Russia suspicious over death of adoptee

MOSCOW, March 2 (UPI) -- Russia says the United State's handling of an adopted Russian boy's death in Texas has given "serious cause not to trust" their ruling the death as accidental.

Three-year-old Max Shatto, also known as Maxim Kuzmin, died on Jan. 21 in Ector County, Texas, RIA Novosti reported.


On Friday, Ector County District Attorney Bobby Bland cited medical examiners on Friday when declaring the boy's death had been accidental.

The announcement came after Russia's child rights ombudsman, Pavel Astakhov, last week accused the boy's adoptive mother of killing Shatto and feeding him "psychotropic substances."

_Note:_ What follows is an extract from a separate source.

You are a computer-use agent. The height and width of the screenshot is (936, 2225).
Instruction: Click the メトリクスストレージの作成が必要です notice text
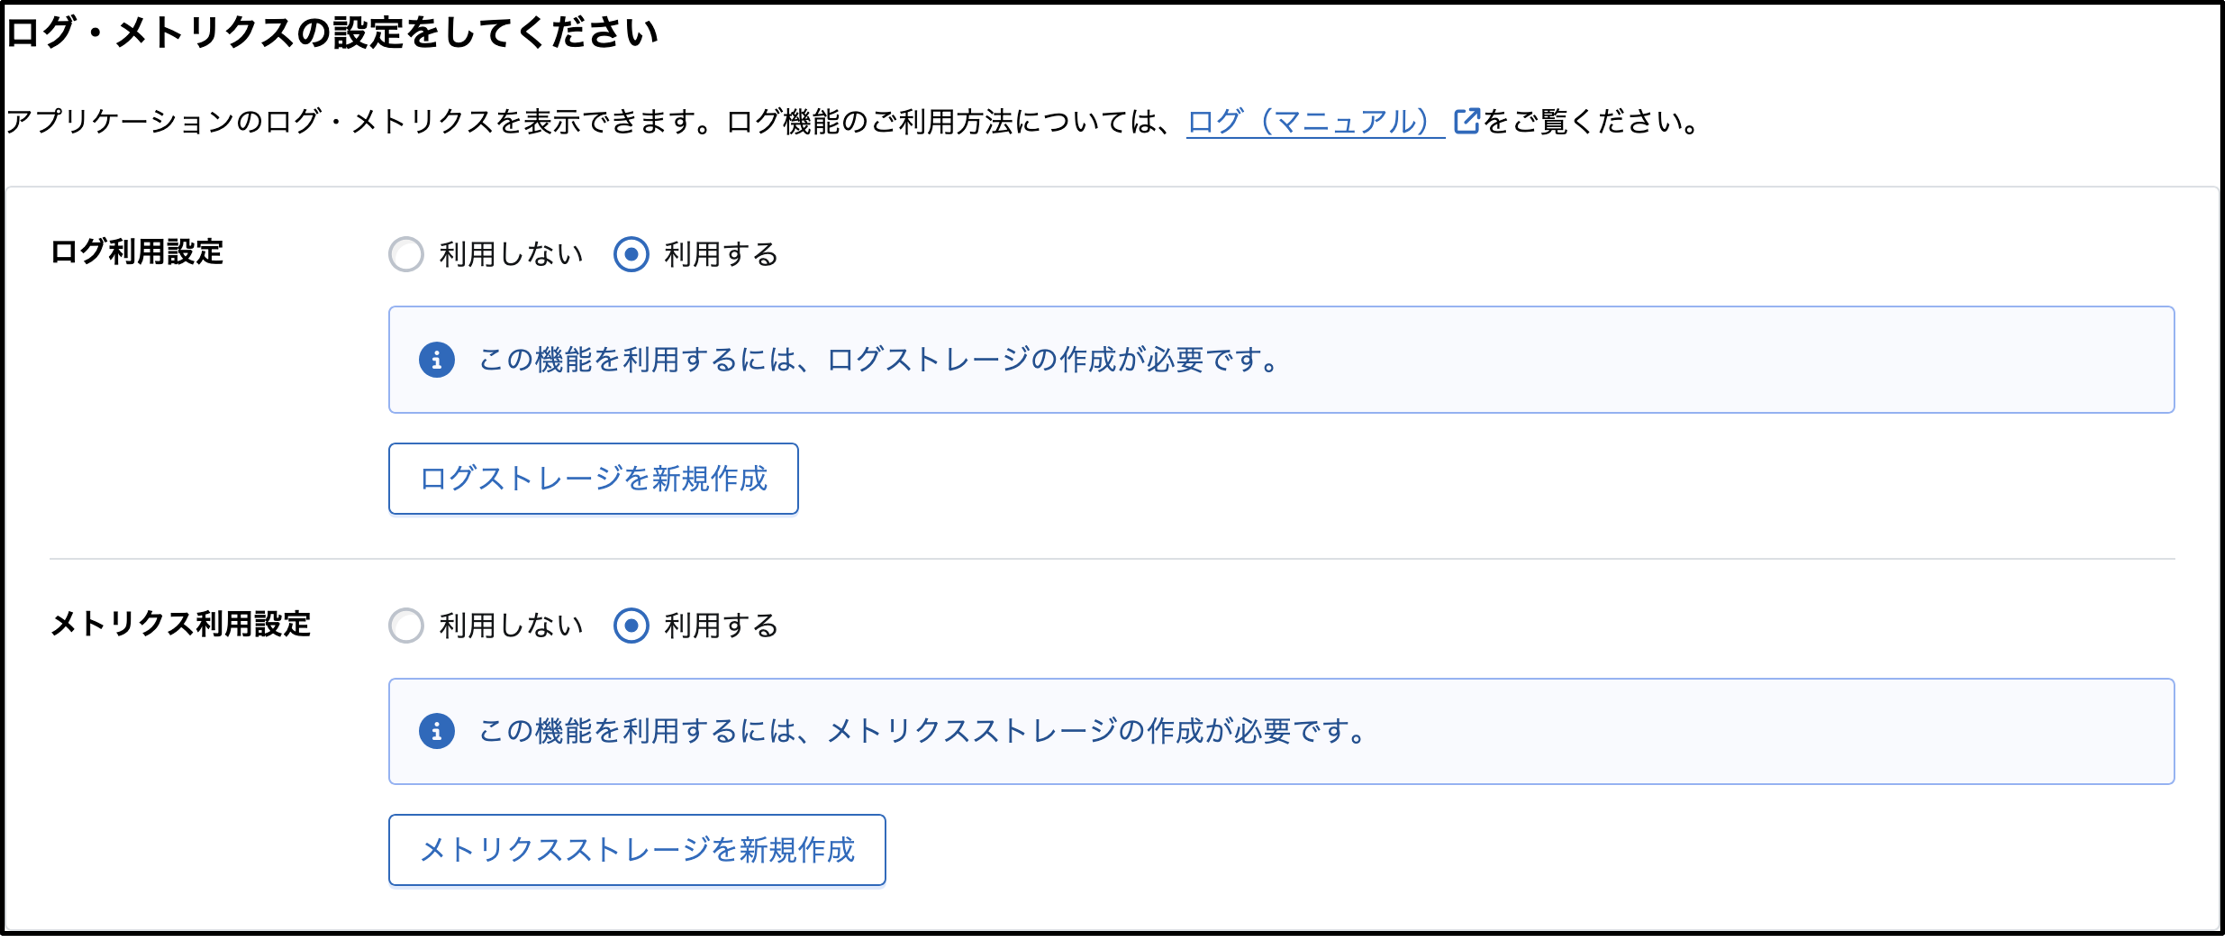[922, 731]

Medical examiners in Texas said they found no drugs in the boy's system and bruises that were on his body were consistent with self-inflicted injuries.

"His bruises disappeared, the medicine vanished, his adoptive parents were acquitted and the authorities have backtracked," Astakhov tweeted Saturday. "The 3-year-old boy became a victim of big politics."

Irina Yarovaya, the head of the Russian parliament's security committee, said the U.S. investigation of the boy's death were suspicious.

"The obvious contradictions and the mystery around the goings-on give serious cause not to trust this announcement," Yarovaya said.

The Russian Foreign Ministry's commissioner for human rights, Konstantin Dolgov, Russian has requested all the case materials related to Shatto's death.


Shatto and hit 2-year-old brother were adopted by a Texas couple in November -- shortly before Russia banned all U.S. adoptions of Russian children.

Russia's ban was in retaliation of the United State's Magnitsky Act, which imposed financial and travel restrictions on Russian officials deemed by the United States to have violated human rights.